Mission & History
As one of the nation’s most diverse low-volume, high-reliability production facilities, the Kansas City Plant is at the heart of the NNSA nuclear security organization. We provide high-tech production services to government agencies with high-quality requirements.
Traditionally, we take product requirements from the NNSA and designs from the national laboratories, procure supplies as needed, and produce quality components and systems for other nuclear security enterprise sites and the military. These capabilities also form the basis for our work-for-others program, which provides services, products, and systems for homeland security, the Department of Defense and other government agencies.
For more than half a century, Honeywell and its predecessors have manufactured some of the NNSA’s most intricate and technically demanding products at the Kansas City Plant. Although our corporate name has changed over the past 60 years, our commitment to the NNSA has remained steadfast.

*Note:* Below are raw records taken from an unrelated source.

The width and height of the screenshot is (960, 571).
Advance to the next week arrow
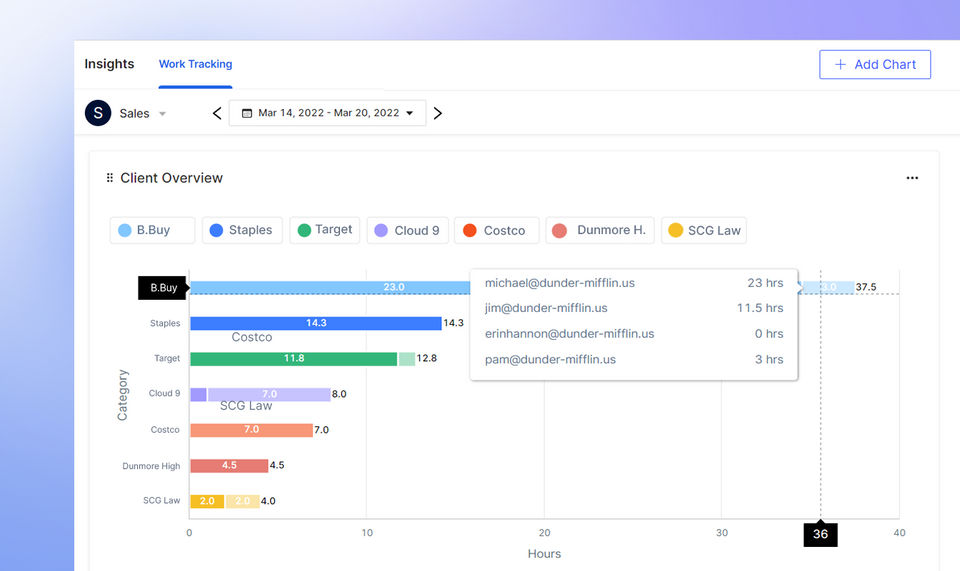438,113
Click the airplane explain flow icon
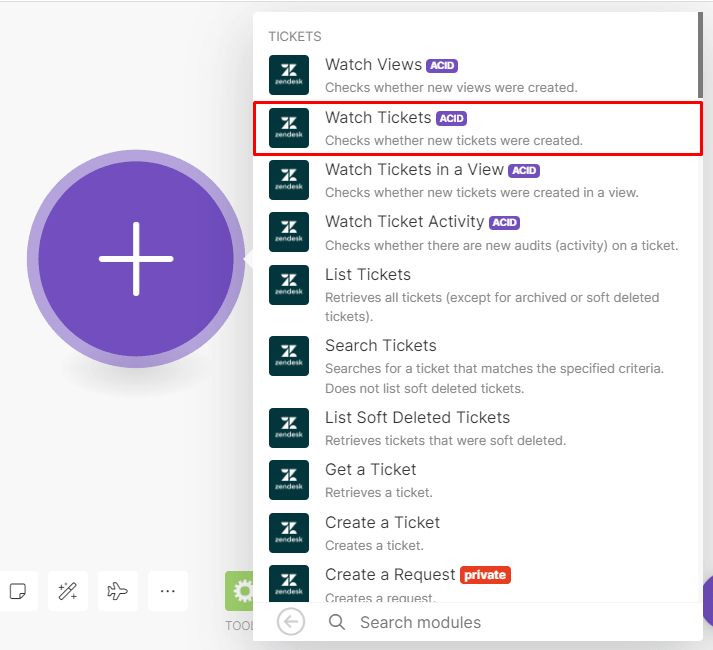 click(118, 591)
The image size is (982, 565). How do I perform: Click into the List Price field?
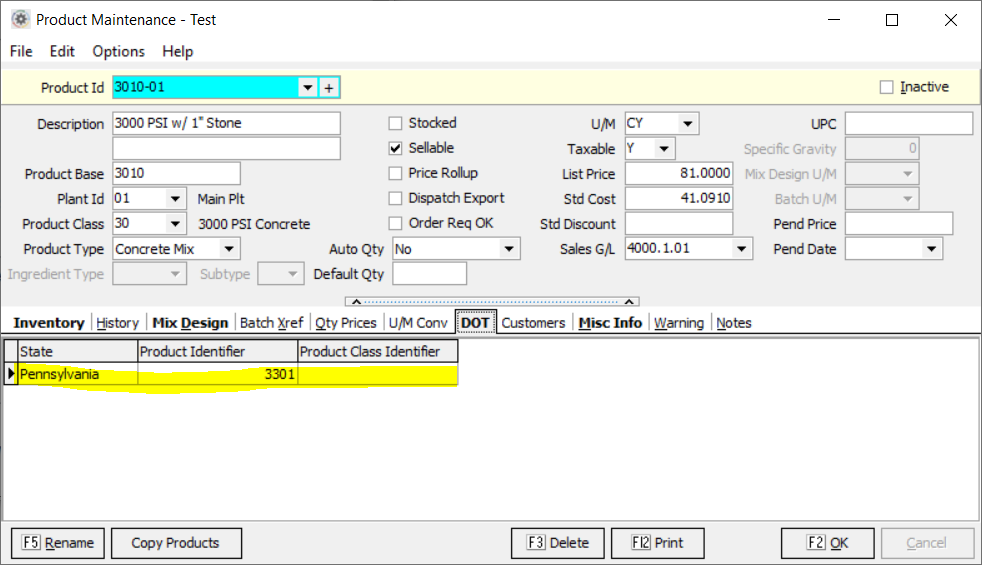[x=678, y=174]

History of Kansas City Plant in Missouri
Established in 1949, the Kansas City Plant comprises the largest portion of the Bannister Federal Complex in south Kansas City, MO. The facility, built by the Navy during World War II to assemble engines for Navy fighter planes, was operated by Pratt-Whitney from early 1943 until Sept. 2, 1945, and produced the famous "Double Wasp" engines for the Navy.
In February of 1949 the Atomic Energy Commission asked the Bendix Corporation to manage the facility and build nonnuclear components for nuclear weapons. Over the past 60 years, the products manufactured at the Kansas City Plant have become smaller and much more complex. The facility has evolved into a high-tech research production facility that specializes in science-based manufacturing.
History of New Mexico Operations
Kirtland Operations in New Mexico was founded in 1964 as part of the U.S. atmospheric nuclear testing readiness program. Congress established the "Future Off Continent Program," which directed the Atomic Energy Commission, the predecessor to the Department of Energy, to maintain the capability to resume atmospheric testing in the event that the Soviet Union ever resumed testing nuclear weapons above ground.
Our employees maintained and operated highly sophisticated atmospheric monitoring and photographic equipment on board specially modified airplanes stationed at Kirtland Air Force Base in Albuquerque. As the scope of work expanded, Kirtland Operations has become involved in cutting-edge research for the NNSA, Los Alamos National Laboratory, and Sandia National Laboratories.